#### GOALS
**A)** List every plant other than broomcorn that the broomcorn text names.
**B)** Translate this sentence from the broomcorn text into Spanish: "Sometimes I sort the broomcorn bunches for color."

Broom Corn

Oct 13a 004
Broomcorn, or sorghum vulgare, is an annual that can grow to fifteen feet in a season. It is a crop grown primarily for the manufacture of brooms, and whisk brooms. It appears in the literature in the late 1500’s, in Italy;  Benjamin Franklin is reputed to have introduced broomcorn to the US in 1700.  Though I have been using broomcorn ornamentally in fall pots for years,  the above mentioned facts I learned only yesterday.  As I am focused on how plants look, I am impressed with that enterprising person that dried this plant, and made brooms. I will admit I did go and check out the broom in my office.

Oct 13a 008
They make a swell centerpiece in a fall pot. For this six foot tall centerpiece, I loosely zip-tie two  levels of material to a vinyl coated steel stake, and stuff my way down. The metal stake is a good idea-these stems are juicy, and very heavy.  I like to use fresh cut sorghum and millet as they dry in whatever position you have them. 

Oct 13 014The metal stake is inserted as close to the bottom of the pot as possible. A listing, out of vertical centerpiece-on my top ten list of things I really dislike. The long fibrous panicle of the broomcorn plant arches over gracefully in a pot.  I repeat that graceful arching with some leggy Tuscan blue kale; this combination is a good foil for those utterly organized cabbages. 

Oct 13 002Sometimes I sort the broomcorn bunches for color.  The dark stems are a beautiful compliment to this Francesco Del Re pot; plugs of angelina sedum infill the gaps. As I discussed yesterday, elevating the pots allows water to drain away freely. We will need this when dressing the pots for the winter.

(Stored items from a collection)

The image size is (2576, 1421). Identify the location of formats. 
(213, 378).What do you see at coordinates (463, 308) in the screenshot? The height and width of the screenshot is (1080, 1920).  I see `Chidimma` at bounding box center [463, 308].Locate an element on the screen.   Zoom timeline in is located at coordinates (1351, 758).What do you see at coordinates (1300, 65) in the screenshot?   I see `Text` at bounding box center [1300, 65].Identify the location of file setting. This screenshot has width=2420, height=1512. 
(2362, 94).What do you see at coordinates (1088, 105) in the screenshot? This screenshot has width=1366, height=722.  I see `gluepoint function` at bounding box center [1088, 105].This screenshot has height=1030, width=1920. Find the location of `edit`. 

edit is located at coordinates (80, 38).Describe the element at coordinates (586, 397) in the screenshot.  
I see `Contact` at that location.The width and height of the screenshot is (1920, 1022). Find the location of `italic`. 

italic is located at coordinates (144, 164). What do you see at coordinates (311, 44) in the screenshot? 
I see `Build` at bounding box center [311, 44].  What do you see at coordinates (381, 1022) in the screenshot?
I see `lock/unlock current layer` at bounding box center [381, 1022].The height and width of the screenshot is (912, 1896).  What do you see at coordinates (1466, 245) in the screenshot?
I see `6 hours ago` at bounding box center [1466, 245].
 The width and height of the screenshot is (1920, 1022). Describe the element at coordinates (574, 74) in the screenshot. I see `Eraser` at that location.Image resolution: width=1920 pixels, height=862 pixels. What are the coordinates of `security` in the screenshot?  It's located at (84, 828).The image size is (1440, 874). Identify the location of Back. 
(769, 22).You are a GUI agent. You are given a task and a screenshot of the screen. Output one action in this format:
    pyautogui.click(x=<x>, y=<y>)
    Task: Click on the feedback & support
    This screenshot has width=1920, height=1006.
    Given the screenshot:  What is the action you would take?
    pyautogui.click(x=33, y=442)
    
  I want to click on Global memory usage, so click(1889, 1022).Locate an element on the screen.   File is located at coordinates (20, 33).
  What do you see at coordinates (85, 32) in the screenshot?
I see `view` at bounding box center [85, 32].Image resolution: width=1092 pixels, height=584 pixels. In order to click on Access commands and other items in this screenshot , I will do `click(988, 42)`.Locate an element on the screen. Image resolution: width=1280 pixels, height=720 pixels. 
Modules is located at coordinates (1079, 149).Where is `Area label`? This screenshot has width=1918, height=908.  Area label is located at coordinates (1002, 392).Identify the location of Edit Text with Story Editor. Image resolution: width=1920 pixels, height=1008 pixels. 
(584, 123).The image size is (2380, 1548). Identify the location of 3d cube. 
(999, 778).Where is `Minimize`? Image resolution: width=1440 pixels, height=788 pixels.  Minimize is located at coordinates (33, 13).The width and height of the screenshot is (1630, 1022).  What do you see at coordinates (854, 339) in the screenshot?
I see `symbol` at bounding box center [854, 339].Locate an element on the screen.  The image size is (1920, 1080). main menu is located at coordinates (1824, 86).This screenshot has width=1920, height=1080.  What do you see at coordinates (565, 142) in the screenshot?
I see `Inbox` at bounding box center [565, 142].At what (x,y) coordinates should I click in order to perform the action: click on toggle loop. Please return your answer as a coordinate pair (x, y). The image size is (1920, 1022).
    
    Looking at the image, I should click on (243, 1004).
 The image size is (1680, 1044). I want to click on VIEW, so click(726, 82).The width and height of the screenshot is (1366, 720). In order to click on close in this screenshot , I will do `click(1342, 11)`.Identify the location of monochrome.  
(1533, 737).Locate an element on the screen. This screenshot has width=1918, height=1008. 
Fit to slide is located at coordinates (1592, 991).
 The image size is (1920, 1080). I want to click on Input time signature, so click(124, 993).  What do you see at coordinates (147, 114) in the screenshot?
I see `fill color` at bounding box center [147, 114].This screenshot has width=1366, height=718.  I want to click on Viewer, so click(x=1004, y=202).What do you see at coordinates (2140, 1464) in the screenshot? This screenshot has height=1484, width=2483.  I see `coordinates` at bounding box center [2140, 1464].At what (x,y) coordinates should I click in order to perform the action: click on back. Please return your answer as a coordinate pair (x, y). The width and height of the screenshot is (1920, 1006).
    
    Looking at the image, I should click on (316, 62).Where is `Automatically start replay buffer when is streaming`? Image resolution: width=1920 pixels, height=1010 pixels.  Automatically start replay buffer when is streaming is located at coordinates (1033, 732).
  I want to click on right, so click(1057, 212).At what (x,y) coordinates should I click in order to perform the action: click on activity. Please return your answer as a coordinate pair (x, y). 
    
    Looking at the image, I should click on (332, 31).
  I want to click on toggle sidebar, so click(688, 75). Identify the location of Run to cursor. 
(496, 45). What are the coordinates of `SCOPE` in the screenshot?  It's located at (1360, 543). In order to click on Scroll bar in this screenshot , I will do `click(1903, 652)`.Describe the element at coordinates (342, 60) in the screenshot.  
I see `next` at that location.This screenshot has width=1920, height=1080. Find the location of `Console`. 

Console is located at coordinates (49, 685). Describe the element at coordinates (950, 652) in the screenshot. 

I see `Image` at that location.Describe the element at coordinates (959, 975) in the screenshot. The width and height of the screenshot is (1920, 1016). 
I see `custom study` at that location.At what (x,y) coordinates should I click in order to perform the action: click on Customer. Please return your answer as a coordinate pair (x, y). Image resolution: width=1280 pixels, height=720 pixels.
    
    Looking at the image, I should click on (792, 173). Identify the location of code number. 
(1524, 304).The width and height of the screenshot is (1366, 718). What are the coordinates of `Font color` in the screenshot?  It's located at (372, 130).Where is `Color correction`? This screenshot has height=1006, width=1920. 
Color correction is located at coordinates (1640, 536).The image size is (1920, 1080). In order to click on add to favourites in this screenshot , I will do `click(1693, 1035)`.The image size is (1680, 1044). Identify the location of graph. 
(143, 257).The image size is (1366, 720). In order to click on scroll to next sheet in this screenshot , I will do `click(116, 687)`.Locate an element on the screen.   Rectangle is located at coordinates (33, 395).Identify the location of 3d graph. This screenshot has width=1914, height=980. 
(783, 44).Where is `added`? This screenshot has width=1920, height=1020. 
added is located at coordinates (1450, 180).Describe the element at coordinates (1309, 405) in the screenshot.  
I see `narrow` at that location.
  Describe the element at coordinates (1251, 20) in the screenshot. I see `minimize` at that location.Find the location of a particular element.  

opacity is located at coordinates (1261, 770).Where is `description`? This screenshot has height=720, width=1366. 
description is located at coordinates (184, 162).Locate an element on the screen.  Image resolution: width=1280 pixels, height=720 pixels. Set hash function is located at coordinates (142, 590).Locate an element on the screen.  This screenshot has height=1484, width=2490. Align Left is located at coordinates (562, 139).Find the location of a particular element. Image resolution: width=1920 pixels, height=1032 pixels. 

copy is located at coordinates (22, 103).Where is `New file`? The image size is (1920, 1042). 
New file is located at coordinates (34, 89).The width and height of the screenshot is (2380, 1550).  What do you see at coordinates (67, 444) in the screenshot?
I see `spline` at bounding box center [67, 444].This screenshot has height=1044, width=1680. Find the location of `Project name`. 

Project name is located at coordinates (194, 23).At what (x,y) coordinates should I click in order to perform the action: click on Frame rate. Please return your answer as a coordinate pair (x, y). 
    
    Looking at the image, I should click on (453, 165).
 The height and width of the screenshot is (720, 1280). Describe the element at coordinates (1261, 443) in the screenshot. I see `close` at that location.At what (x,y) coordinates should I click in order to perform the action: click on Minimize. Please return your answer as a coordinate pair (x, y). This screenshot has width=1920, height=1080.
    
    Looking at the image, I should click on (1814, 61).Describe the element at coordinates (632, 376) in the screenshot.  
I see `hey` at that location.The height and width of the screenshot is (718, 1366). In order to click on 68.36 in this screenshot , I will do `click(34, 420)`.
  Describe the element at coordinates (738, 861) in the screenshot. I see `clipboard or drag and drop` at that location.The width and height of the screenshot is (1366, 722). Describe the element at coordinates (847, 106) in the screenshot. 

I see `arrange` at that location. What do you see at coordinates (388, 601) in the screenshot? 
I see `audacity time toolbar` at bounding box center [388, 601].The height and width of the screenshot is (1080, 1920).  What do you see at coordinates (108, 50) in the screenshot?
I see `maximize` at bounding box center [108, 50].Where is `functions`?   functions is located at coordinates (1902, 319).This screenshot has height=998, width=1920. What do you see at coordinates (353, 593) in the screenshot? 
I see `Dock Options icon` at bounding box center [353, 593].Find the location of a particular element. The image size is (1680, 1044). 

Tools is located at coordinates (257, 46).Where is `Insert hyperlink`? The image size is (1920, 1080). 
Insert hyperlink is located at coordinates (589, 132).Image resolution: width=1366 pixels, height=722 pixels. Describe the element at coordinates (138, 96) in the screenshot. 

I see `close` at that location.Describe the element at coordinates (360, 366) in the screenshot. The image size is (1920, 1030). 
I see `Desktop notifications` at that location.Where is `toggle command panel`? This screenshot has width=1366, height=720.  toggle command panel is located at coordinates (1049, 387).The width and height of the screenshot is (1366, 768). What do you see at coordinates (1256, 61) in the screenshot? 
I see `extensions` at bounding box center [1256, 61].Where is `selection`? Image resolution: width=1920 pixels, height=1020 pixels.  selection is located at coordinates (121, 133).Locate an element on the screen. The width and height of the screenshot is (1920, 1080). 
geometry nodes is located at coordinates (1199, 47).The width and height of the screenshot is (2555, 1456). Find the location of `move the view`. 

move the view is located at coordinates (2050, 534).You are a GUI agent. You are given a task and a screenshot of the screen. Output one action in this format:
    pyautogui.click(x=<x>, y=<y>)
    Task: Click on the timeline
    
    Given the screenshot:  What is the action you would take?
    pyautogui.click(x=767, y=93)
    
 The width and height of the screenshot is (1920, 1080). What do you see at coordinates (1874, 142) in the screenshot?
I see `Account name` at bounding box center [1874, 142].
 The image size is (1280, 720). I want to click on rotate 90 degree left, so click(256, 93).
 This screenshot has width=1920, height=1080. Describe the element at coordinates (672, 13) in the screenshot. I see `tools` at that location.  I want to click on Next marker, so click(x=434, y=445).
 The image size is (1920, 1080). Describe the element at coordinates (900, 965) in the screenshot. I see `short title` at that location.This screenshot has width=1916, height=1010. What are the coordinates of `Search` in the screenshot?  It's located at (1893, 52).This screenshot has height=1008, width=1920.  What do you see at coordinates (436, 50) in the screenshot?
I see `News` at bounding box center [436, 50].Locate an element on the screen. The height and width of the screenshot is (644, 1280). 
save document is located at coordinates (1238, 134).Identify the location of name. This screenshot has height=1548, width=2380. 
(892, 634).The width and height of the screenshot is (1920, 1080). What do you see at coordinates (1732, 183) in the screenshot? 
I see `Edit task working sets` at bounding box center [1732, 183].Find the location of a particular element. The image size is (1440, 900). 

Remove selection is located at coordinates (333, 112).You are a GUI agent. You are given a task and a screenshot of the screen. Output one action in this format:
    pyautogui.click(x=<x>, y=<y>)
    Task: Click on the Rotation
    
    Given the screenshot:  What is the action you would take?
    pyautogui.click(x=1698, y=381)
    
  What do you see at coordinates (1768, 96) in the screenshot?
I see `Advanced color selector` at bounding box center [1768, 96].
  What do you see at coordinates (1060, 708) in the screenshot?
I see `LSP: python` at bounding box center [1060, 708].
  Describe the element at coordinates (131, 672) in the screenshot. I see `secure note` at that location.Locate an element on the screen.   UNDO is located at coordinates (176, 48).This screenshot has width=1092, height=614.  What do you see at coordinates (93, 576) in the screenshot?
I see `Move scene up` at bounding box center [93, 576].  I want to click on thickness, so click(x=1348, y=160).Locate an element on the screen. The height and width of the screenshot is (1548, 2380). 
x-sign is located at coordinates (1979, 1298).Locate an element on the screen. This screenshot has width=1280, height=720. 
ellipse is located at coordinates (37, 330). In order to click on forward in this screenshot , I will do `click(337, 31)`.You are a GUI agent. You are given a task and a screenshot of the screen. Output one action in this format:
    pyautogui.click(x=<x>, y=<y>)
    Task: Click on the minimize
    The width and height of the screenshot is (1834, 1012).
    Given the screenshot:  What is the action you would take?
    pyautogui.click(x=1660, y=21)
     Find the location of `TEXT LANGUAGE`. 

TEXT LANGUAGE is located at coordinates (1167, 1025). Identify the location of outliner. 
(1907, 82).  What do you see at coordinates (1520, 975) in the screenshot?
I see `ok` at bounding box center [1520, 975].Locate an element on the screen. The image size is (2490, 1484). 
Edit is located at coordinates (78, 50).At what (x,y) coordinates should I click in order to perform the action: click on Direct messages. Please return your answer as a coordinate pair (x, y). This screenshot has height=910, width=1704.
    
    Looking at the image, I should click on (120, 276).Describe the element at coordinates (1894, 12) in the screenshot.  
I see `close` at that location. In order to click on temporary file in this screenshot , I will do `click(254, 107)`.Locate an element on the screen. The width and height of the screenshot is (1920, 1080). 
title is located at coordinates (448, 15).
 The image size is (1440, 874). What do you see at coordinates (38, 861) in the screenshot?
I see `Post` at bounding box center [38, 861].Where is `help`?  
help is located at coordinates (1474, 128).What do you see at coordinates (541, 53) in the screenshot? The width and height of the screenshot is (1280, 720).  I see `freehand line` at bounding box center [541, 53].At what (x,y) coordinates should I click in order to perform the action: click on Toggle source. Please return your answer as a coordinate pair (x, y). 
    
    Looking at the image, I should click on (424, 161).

#### WRITTEN ANSWERS
**A)** millet, Tuscan blue kale, cabbages, angelina sedum

**B)** A veces clasifico los manojos de sorgo de escoba por color.